Erros comuns ao estudar lei seca
- Ler a lei como se fosse romance, do início ao fim, sem parar.
- Grifar quase tudo e não conseguir revisar depois.
- Decorar o número do artigo em vez do conteúdo.
- Empurrar a revisão para “depois” — e nunca revisar.
- Ignorar súmulas e jurisprudência quando o edital pede.
Plano de 30 dias para estudar a lei seca
- Semana 1: leitura panorâmica das 2 leis de maior peso + questões introdutórias.
- Semana 2: leitura com grifo dessas 2 leis + 20 questões por dia + primeira revisão.
- Semana 3: próximas 2 leis no mesmo ritmo, sem abandonar a revisão das anteriores.
- Semana 4: só questões e revisão dos grifos; refaça as questões que errou na semana 1.
Essa é exatamente a estrutura que o curso Dominando a Lei Seca, da 123 Passei, entrega pronta: a ordem de prioridade das leis, o que grifar em cada uma e como encaixar a revisão na rotina de quem tem pouco tempo.
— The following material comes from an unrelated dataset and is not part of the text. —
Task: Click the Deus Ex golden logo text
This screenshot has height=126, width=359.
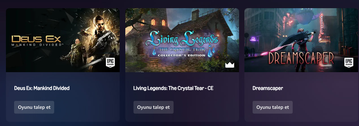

Em vez de montar o método na tentativa e erro, você já começa com o caminho traçado.
Perguntas frequentes
Preciso decorar a lei seca?
Não no sentido de decorar cegamente. Você precisa entender a lógica e fixar os núcleos (prazos, exceções, competências). A memória da literalidade vem da repetição com questões, não da força bruta.
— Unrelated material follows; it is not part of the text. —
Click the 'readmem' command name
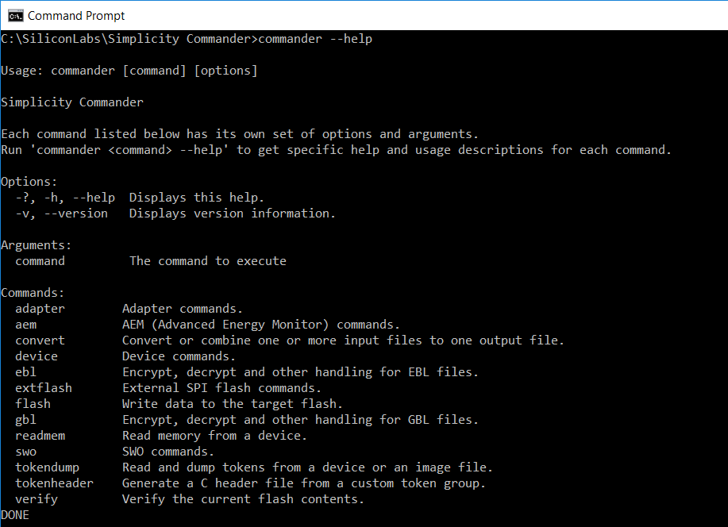The height and width of the screenshot is (527, 728). (40, 436)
Estudo a lei seca ou a doutrina primeiro?
Para a maioria dos concursos de nível médio e técnico, a lei seca é prioridade. Doutrina e jurisprudência entram nos pontos em que o edital e a banca cobram.
Quantas vezes devo reler a mesma lei?
No mínimo 3 passadas (panorâmica, grifo e questões), mais as revisões espaçadas. As leis campeãs do edital merecem ainda mais retorno.
Vale a pena imprimir a lei?
Vale, se você grifa e se concentra melhor no papel. O que não pode faltar é a leitura ativa — no papel ou na tela.
Como acompanhar mudanças na legislação?
Use fontes oficiais e materiais atualizados. Alterações recentes são um dos alvos preferidos das bancas, então mantenha uma lista do que mudou no ano.